#### Set task
Switch every "Open" to "Launch" in the rows below and give them back with no other changes. Leave the pictures out.
———
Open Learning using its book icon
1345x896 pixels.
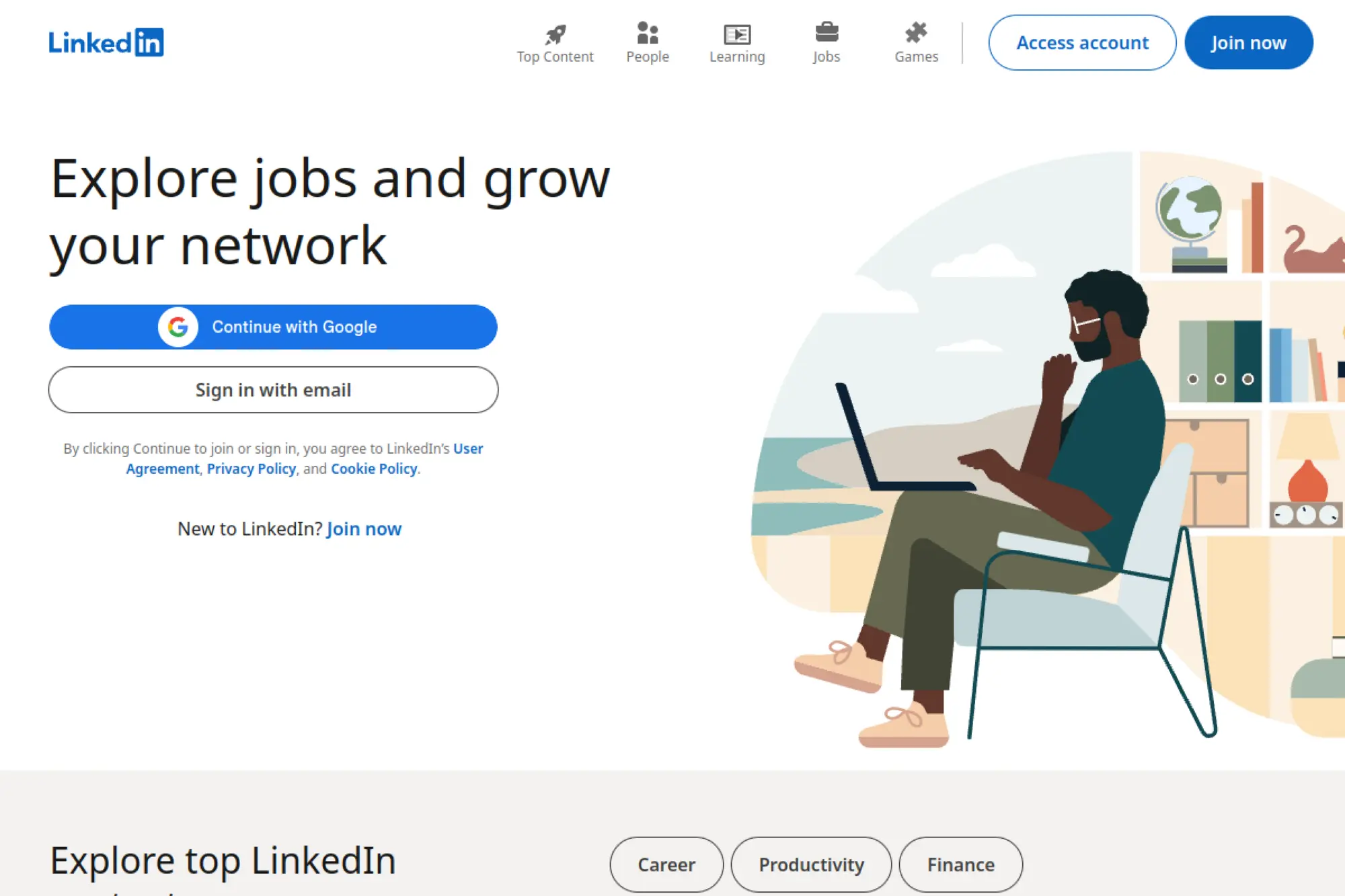(x=736, y=32)
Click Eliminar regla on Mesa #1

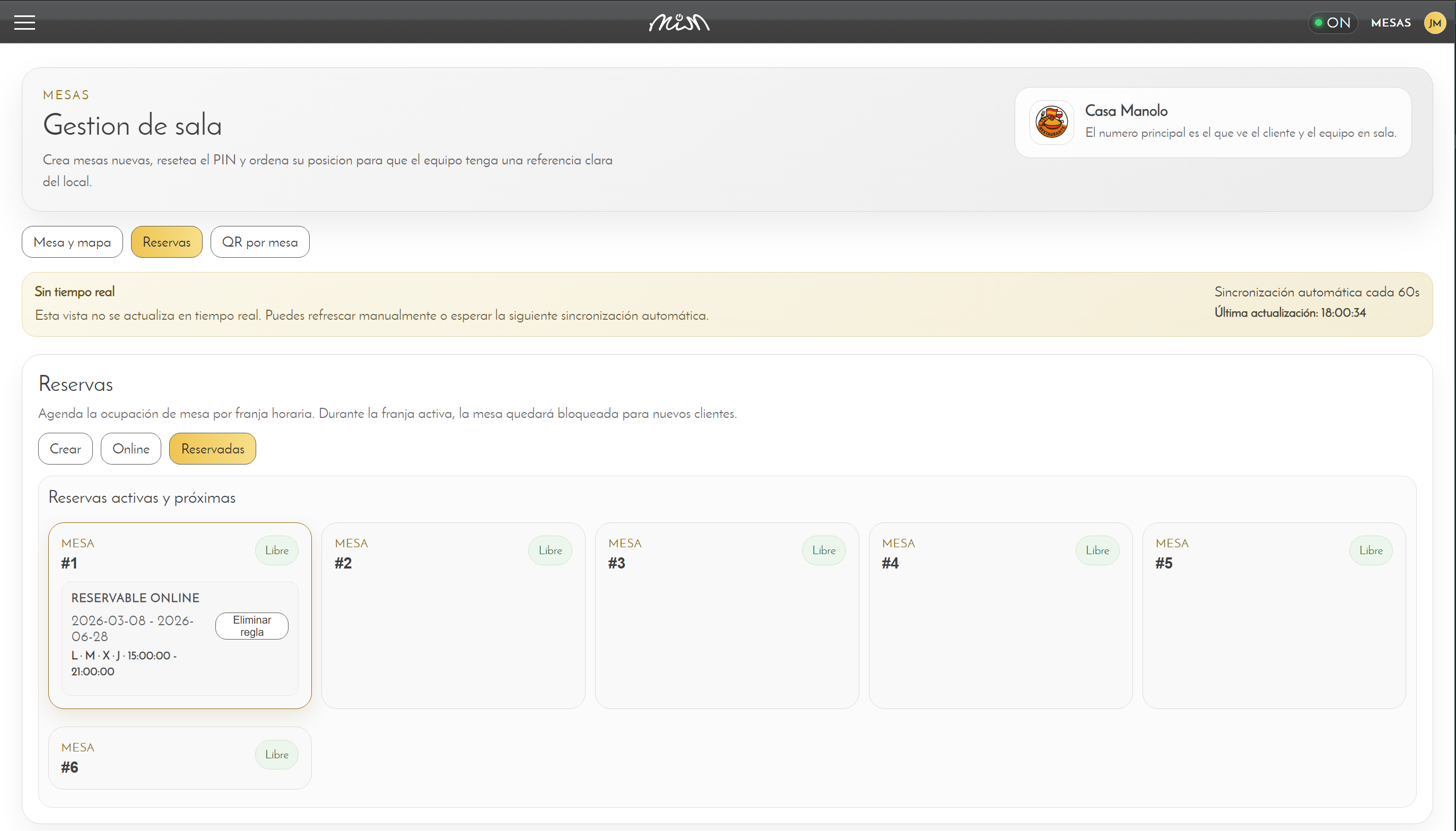pyautogui.click(x=252, y=626)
———
#### Expected answer
Launch Learning using its book icon
1345x896 pixels.
(x=736, y=32)
Click Eliminar regla on Mesa #1

pyautogui.click(x=252, y=626)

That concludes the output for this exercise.